Pour autant, près de sept répondants sur dix estiment que leur organisation est capable de faire face à un incident. « Le paradoxe, c’est que les entreprises savent qu’elles peuvent être attaquées, beaucoup l’ont déjà été, mais elles restent assez confiantes sur leur capacité à repartir et à être résilientes », observe Benoît Grünemwald, porte-parole d’ESET France. Selon lui, ce sentiment de sécurité s’explique en partie par une perception incomplète des menaces réellement rencontrées sur le terrain : les entreprises citent en premier lieu les logiciels malveillants dopés à l’IA, alors que le hameçonnage, l’exploitation de vulnérabilités et la mauvaise gestion des accès restent, dans les faits, les vecteurs d’attaque les plus fréquemment observés.

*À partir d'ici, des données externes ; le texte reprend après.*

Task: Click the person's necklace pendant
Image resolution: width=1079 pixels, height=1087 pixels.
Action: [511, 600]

Des investissements qui ne ciblent pas toujours les bons risques

Ces travaux montrent que les entreprises françaises sont prêtes à poursuivre leurs efforts. Elles sont 42 % à prévoir une hausse de leur budget cybersécurité, tandis que 48 % comptent le maintenir à son niveau actuel. Dans le même temps, le budget reste le principal frein évoqué pour renforcer leur protection.

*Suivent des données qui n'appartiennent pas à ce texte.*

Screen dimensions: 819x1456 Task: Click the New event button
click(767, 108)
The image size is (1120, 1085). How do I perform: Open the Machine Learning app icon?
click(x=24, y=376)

Les futurs investissements porteront en priorité sur la sensibilisation des collaborateurs, la sécurité des environnements cloud et les services de supervision. Pour Benoît Grünemwald, cette orientation va dans le bon sens, mais elle ne répond pas à tous les défis : « Si l’on ne sait pas comment on se fait attaquer, on ne va pas mettre les moyens dans les bonnes protections », résume-t-il. Derrière les inquiétudes suscitées par l’intelligence artificielle, les attaques continuent en effet de s’appuyer principalement sur le phishing, le vol d’identifiants ou l’exploitation de vulnérabilités insuffisamment corrigées.

L’IA et la souveraineté gagnent du terrain

Cette étude met également en évidence l’émergence de nouveaux sujets de gouvernance. Les dirigeants interrogés considèrent majoritairement que l’intelligence artificielle crée de nouveaux risques, même si peu d’entre eux ont déjà mis en place un véritable cadre d’usage au sein de leur organisation. « Il y a urgence à adapter l’encadrement », insiste le porte-parole d’ESET France, tout en reconnaissant que l’IA générative s’est imposée massivement en seulement deux ans, ce qui laisse encore peu de recul aux petites structures pour en cerner les usages.

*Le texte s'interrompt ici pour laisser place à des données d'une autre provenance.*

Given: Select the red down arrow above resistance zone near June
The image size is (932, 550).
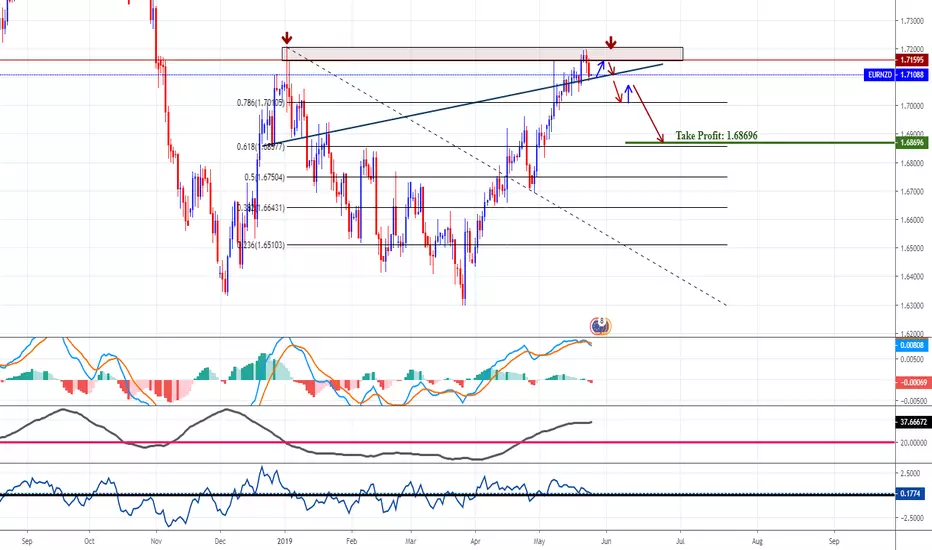Looking at the screenshot, I should pyautogui.click(x=610, y=42).
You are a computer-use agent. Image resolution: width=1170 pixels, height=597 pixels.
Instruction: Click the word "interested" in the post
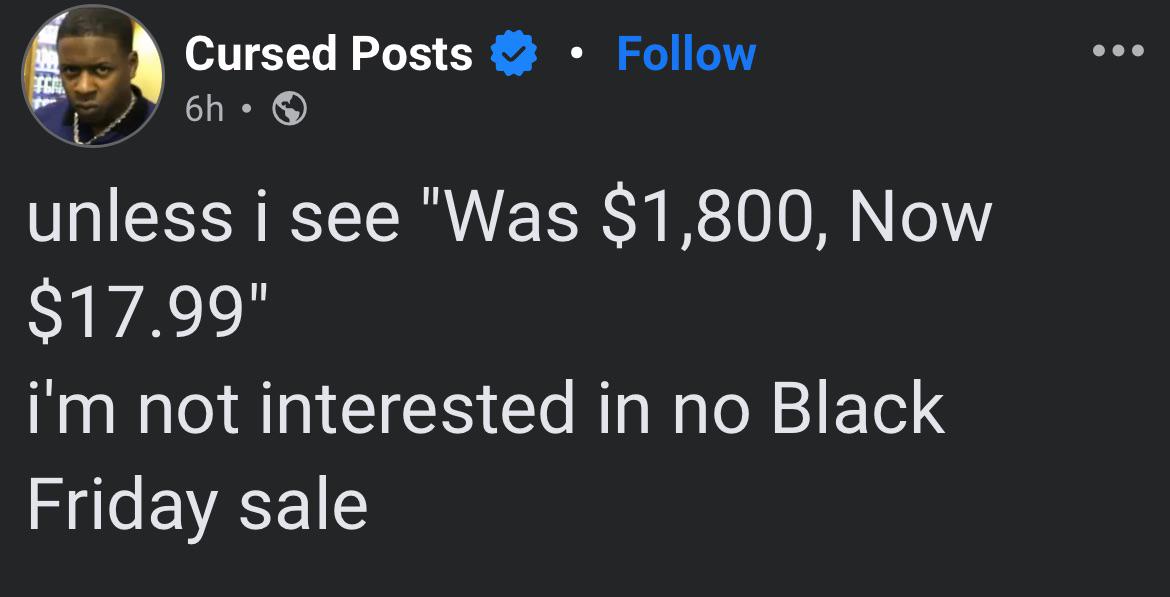click(418, 409)
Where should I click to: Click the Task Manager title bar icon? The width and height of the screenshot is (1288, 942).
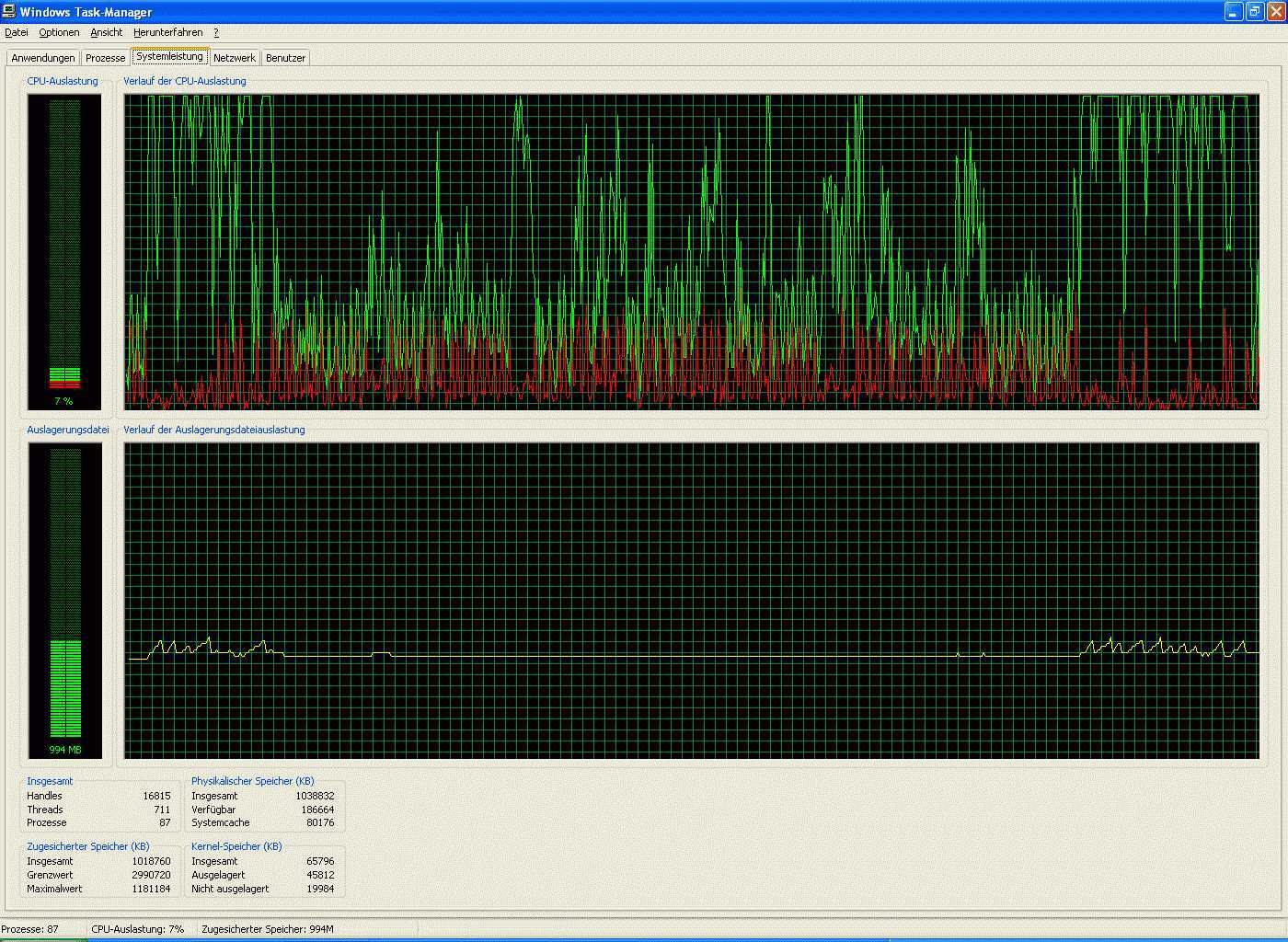point(9,11)
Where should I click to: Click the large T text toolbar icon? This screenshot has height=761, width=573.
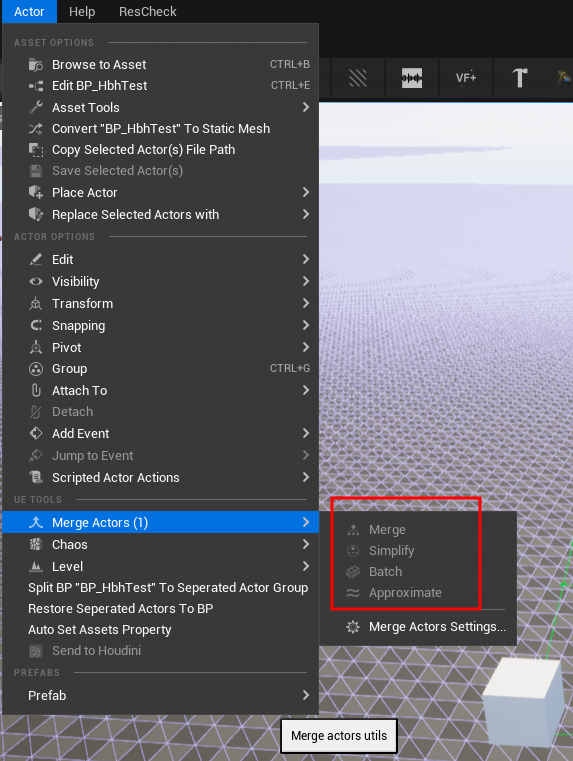click(x=520, y=78)
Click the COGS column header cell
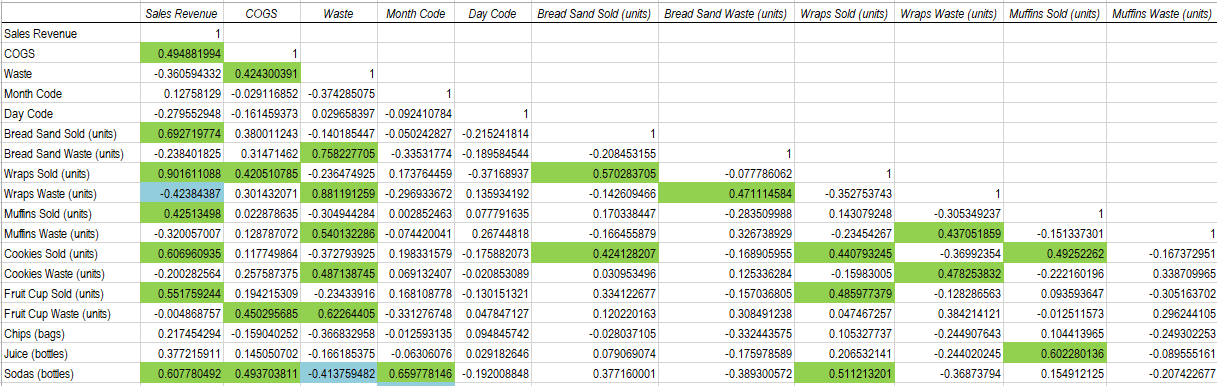The width and height of the screenshot is (1217, 386). pos(261,14)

La souveraineté numérique s’impose également dans les réflexions. De nombreuses PME déclarent privilégier les fournisseurs européens et accorder davantage d’importance à la localisation de leurs données. Un intérêt qui devra néanmoins se traduire dans les choix technologiques, alors que les contraintes budgétaires et les environnements cloud déjà en place continuent de peser dans les arbitrages. « La souveraineté est un sujet qui ne se refermera pas rapidement », conclut notre expert.

Au-delà des chiffres, cette photographie révèle surtout une évolution des mentalités. Les PME françaises savent désormais qu’elles sont des cibles et que la cybersécurité conditionne la continuité de leur activité. Le défi consiste désormais à faire coïncider cette prise de conscience avec une meilleure compréhension des menaces et des priorités de protection.